Elsewhere I suggested that biogeochemistry has not much overlap with military history/education. The above soon popped up to prove me wrong.
Mayans went bye-bye for much of the same reasons. Drought & deforestation. Hard to have empathy for a culture so bent on human sacrifice though. .
Yes they seem to have done, but with some differences. A much shorter timeline. They left much less written topical records. Limestone caves in Maya-Land have not been examined for paleoclimate information to nearly the same extent. == You add an important idea. Deforestation in Dynasty-Land has been pervasive in time and space. Links of that to paleoclimate have not been thoroughly examined.

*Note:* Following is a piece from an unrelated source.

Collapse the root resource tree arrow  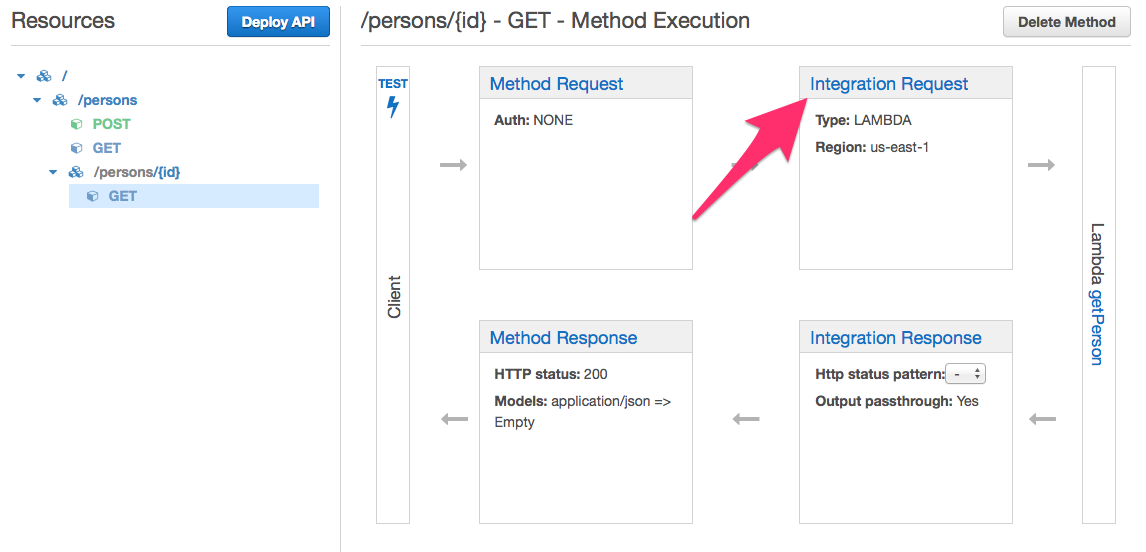[x=21, y=76]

EV batteries are life-cycle tested in ways that underestimate their service lives: Existing EV batteries may last up to 40% long | EurekAlert! https://www.nature.com/articles/s41560-024-01675-8 TL;DR Go ahead and mash that pedal. And yet, other lithium batt applications (solar backup) exert smooth loads, so current* testing may be accurate for those. *current: another silly pun
Poop for agriculture: Recycling human, animal excreta reduces need | EurekAlert! This makes sense in terms of nitrogen and phosphorus. However, safety recalls for fruits and vegetables already result from fecal contamination. Study authors may have addressed that in article I've not yet read. == Some readers are aware of Hyperion waste treatment plant (WTP) in Los Angeles. It differs from many WTP by reclaiming biosolids into agricultural fertilizer, and (bacterial) methane for energy production. Sewage Treatment in Los Angeles – Where Does the Waste Go? - Curating Los Angeles
Interactive siting of solar and wind power generation facilities: They turned renewable energy's weakness into a superpower TL;DR Figure out where wind blows at night
“This year's Nobel Peace Prize will be presented Tuesday to Japan's atomic bomb survivors' group Nihon Hidankyo.” https://www.spacewar.com/afp/241210113701.jpbgz0uk.html Being still alive is among requirements for Nobel Prize, so it was now or soon or never.

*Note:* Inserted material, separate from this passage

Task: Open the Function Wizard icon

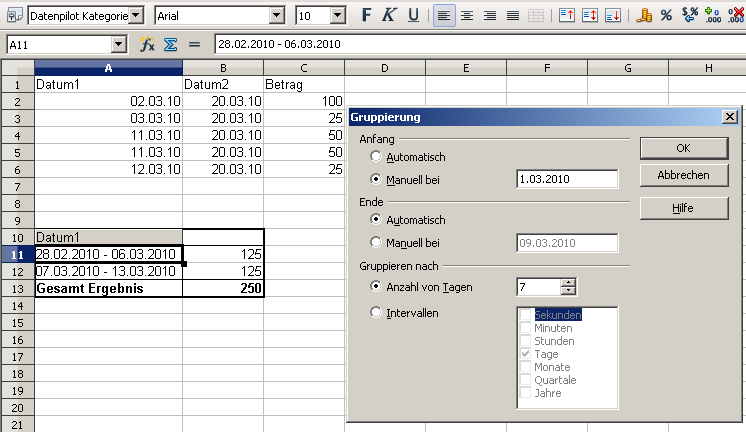Action: coord(147,45)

“US President-elect Donald Trump on Tuesday vowed to speed up environmental approvals for those investing $1 billion or more in the United States.” https://www.terradaily.com/reports/Trump_vows_fast_environmental_approvals_for_1_bn_investments_in_US_999.html Description of X-tweet did not specify that only fossil-energy investments of this size would get kind handling, and renewable-energy investments would not. So that remains unknown. I cannot justify why investments of this size should evade US laws and regulations including environmental ones. While smaller investments would not. I cannot justify why any investments should evade US laws and regulations. Because life with health would be said by many to be a Great US Thing.
I harbor no illusion that: https://nph.onlinelibrary.wiley.com/doi/epdf/10.1111/nph.20298 Will get read by many here. But there are things to notice. Crop yields per area (Fig. 1) disagree with another I recently posted. It would be of great value to sort out this matter. What crops and where have leveled off? Rubisco is not the only part of photosynthesis, but it is big. An enzyme, therefore a protein, it is the most abundant protein on earth. I mean, who would not want to know that? Cellulose, a polysaccharide, is the most abundant abundant biomolecule on earth. China has only one time zone while France has 13. But I digress. Authors propose to pump up rubisco in a variety of ways. Transgenic (GMO) has its doubters. Gain-of-function would I suppose be seen as benign here, but very controversial in medical areas. University of Illinois at Urbana-Champaign is one of top ten places in world very dedicated to figure out agriculture to feed humanity in (say) 2050 AD. These things matter. US DoE funded this. US EPA, USDA, and US NSF fund similar. It is much to be hoped that such US science funding persists while politics blows one way or another.
This elevator only goes down: Study finds subsidence hotspots impacting buildings in South Florida https://agupubs.onlinelibrary.wiley.com/doi/full/10.1029/2024EA003852 The article names buildings and includes photos. Not something one sees every day. Must have been a matter of discussion for AGU Legal Dept.
Dragonflies: 14 Fun Facts About Dragonflies, From Their Lethal Hunting Prowess to Incredible Migratory Feats | Smithsonian New to me in this list of fun facts is the multi-generational global migration. If one is tasked with insect collection for a class, these are surprisingly difficult to 'net'. Just try it sometime.
i love dragonflies, ladybugs and lightning bugs (fireflies) but i don't see many of the latter anymore
A work-study colleague in the computer center when I was in college used to make killer bees out of the trimmed ends of colorful wires after a day of splicing 50- or 100-pair cables in our wiring closets.
no, it was on the cathedral ceiling about 6' above me, and my vision isn't too good. i'll look up the asian lady, are they more common these days?